September 17, 2021

Net zero targets could trigger 'mass hunger and displacement across the world', charity warns

August 03, 2021

Net zero targets are a often a "greenwashing exercise" that may trigger "mass hunger and displacement across the world", Oxfam has warned.

The charity said commitments to reach net zero emissions - in attempts to curb climate change - rely on "virtually unproven new technologies, or on a level of land use that is completely impossible and would lead to mass hunger and displacement of people across the world".

Its new report, Tightening the Net, finds that relying on land alone to remove the world's carbon emissions to achieve net zero by 2050 would require at least 1.6bn hectares of new forests, equivalent to five times the size of India or more than all the farmland on the planet.

The analysis cites an IPCC (Intergovernmental Panel on Climate Change) estimate that large-scale afforestation could increase food prices by about 80% by 2050, warning this would push millions more people in vulnerable communities into hunger.

Danny Sriskandarajah, chief executive of Oxfam GB, said too many companies and governments were "hiding behind the smokescreen of 'net zero' to continue dirty business-as-usual activities".
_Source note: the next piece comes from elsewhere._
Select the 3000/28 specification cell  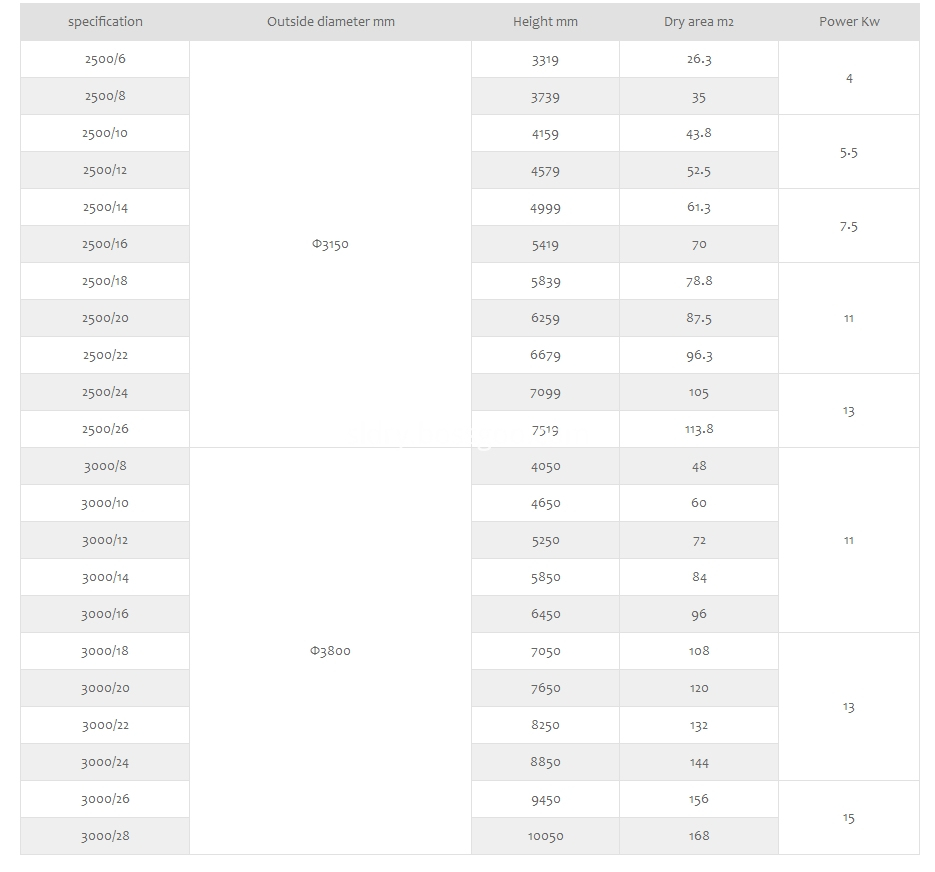click(105, 836)
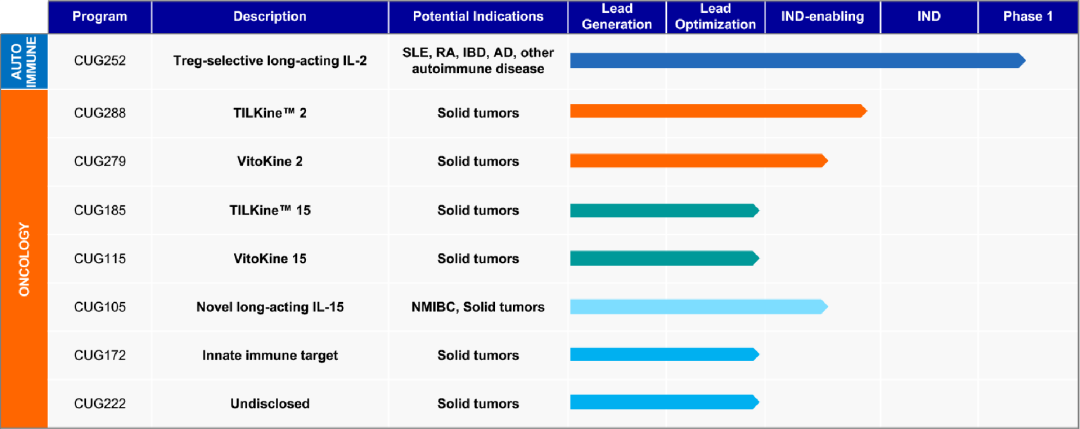The height and width of the screenshot is (429, 1080).
Task: Select the Description column header
Action: (270, 17)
He called out parts of the fossil fuel industry in particular. "A prime example of the doublethink we are seeing is the oil and gas sector promising unrealistic carbon removal schemes that will require ludicrous amounts of land to justify its ongoing extraction of fossil fuels," he said.

Oxfam says the net zero targets of just four of the big oil and gas producers - Shell, BP, Total Energies and ENI - could require an area of land twice the size of the UK. It estimates Shell would need about 11.4m hectares to hit targets of sequestering 120Mt of CO2 per year by 2030.

Shell said it is "not familiar with where this figure comes from" and that nature-based solutions were "about much more than planting new hectares of tropical forest", but also encompassing protecting or redeveloping ecosystems.

Net zero emissions are achieved when human-caused greenhouse gas emissions are balanced by active emissions removals, potentially via methods such as tree planting or carbon capture and storage, over a specified period. But removing emissions is very hard to calculate and the technology is relatively new.

According to Friends of the Earth, such technologies have not been proven to work at scale, leaving the only proven way to remove carbon by growing trees and storing carbon by growing billions of trees that store it.

Oxfam's report says the word "net" obscures the fact that countries or industries could continue to pollute at usual or even greater levels, likening the promises to a smoker paying someone else not to smoke - and then telling everyone they have given up smoking.

It estimates that the new Cambo oilfield proposed for the North Sea would yield so much oil that the whole of England would effectively need to be reforested to offset its impact on the climate.

Mr Sriskandarajah said: "The UK government needs to be a credible broker for a deal that can stop the planet overheating when it hosts the COP26 climate talks in November - so it is imperative that it stops licensing new oil and gas in the North Sea, including a possible new oilfield near the Shetland Islands."

A Government spokesperson told Sky News that while it was "working hard to drive down demand for fossil fuels" there would continue to be "ongoing demand for oil and gas over the coming years, as recognised by the independent Climate Change Committee".

They said the government would publish its Net Zero Strategy later this year, and highlighted the fact that the UK had already slashed emissions by 44% over the past three decades.